What is a Preposition?

 
A preposition is a word that explains the time, space or logical relationship between the other parts of the sentence. In other words, it links all the other words together, so the reader can understand how the pieces of the sentence fit.
 
There are hundreds of prepositions in the English language. One easy way to remember prepositions is that they are words that tell you everywhere a bunny can run; for example, a bunny can run
  • up
  • down
  • near
  • far
  • by
  • at
  • around
  • close
  • always
All of these words, and many more, are prepositions.

Preposition Rules

 There are 2 major rules when it comes to the use of prepositions.
 
1. The first major rule deals with preposition choice. Certain prepositions must follow certain words, and the correct preposition must be used to make relationships between words in the sentences clear.
 
2. The second major rule deals with the prepositions place in the sentence. Prepositions must be followed by nouns, and prepositions can only go on the end of the sentence in certain situations.

Preposition Choice

 Determining the correct preposition to use can be a tricky proposition.  This can be especially difficult when dealing with idioms- expressions in the English language that require the use of a certain word, simply because that is the word we have chosen to use.  Idiomatic expressions are expressions you just have to memorize, and when errors are made, they are almost always preposition errors.
 
Here are some examples of idioms, along with the correct prepositions:
  • Able to
  • Capable of
  • Preoccupied with
  • Concerned by
  • Prohibited from
Each of the italicized words are the only acceptable prepositions to follow these words. It would not be grammatically correct to say "able with" or "capable to"

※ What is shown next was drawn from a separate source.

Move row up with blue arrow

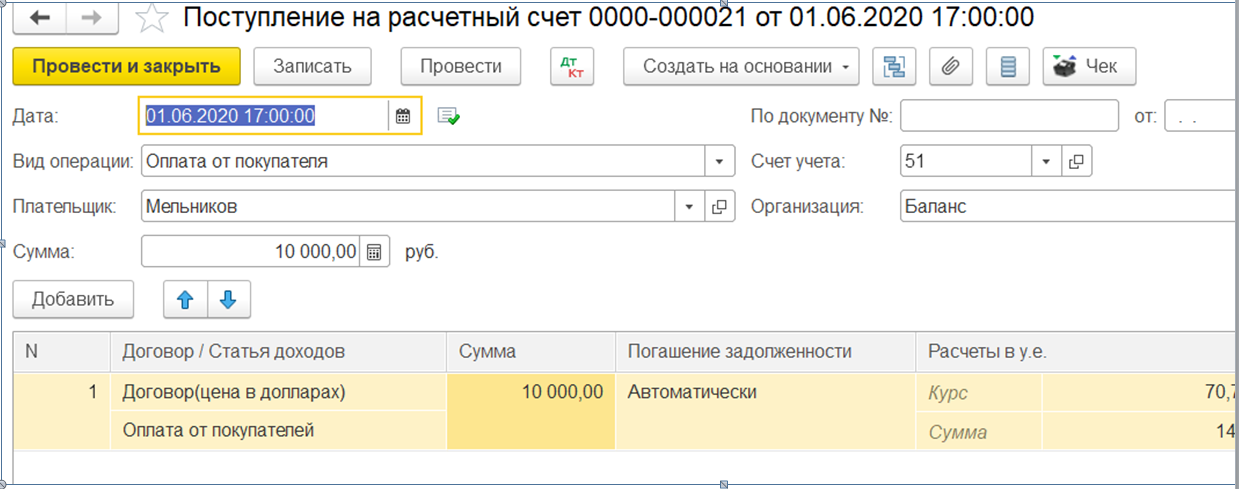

 Prepositions In the Context of Sentences

Prepositions must always be followed by a noun or pronoun. That noun is called the object of the preposition. A verb can't be the object of a preposition.
  • The bone was for the dog. This is correct- the preposition for is followed by the noun "dog."
  • The bone was for walked. This is not correct. The preposition for is followed by a verb "walked." Walked can't be the object of a preposition.
This rule may seem confusing at first, because you may have seen words that look like verbs following the preposition to in sentences; for example:
  • I like to ski or These boots are for skiing.
However, in these examples, the ski and skiing are not actually acting as verbs.
  • In the first example, to ski is part of the infinitive. An infinitive is NOT a verb. An infinitive occurs when a verb is used as a noun, adjective, or adverb. Here, "to ski" is a THING that the person likes doing, not an action that they are doing. It is a verbal noun.
  • In the second example, skiing is a gerund. Like an infinitive, a gerund is NOT a verb, but is instead a noun, adjective or adverb.  Here, "skiing" is a thing that the boots are for. No one in this sentence is doing the action of skiing. 

Using Prepositions at the End of Sentences

Because prepositions must be followed by a noun and have an object, they usually shouldn't be used at the end of a sentence.  For example, it is not correct to say:
  • The table is where I put my books on.
However, there are certain circumstances where it is acceptable to end a sentence with a preposition.  These exceptions exist where the preposition is not extraneous. In other words, the preposition needs to be there, and if it wasn't, the meaning of the sentence would change.
 
In the above example, "The table is where I put my books on." the use of the preposition "on" isn't necessary. We could take the "on" out of the sentence and the meaning would be the same. So, the use of the preposition was extraneous or unnecessary and we don't need it.
 
However, here is an example where it is perfectly acceptable to use a preposition to end a sentence:
  • "I turned the TV on."
If you removed the "on" from the end of this sentence, it would change the meaning. Instead of switching on the set, you would be saying that you turned the TV itself.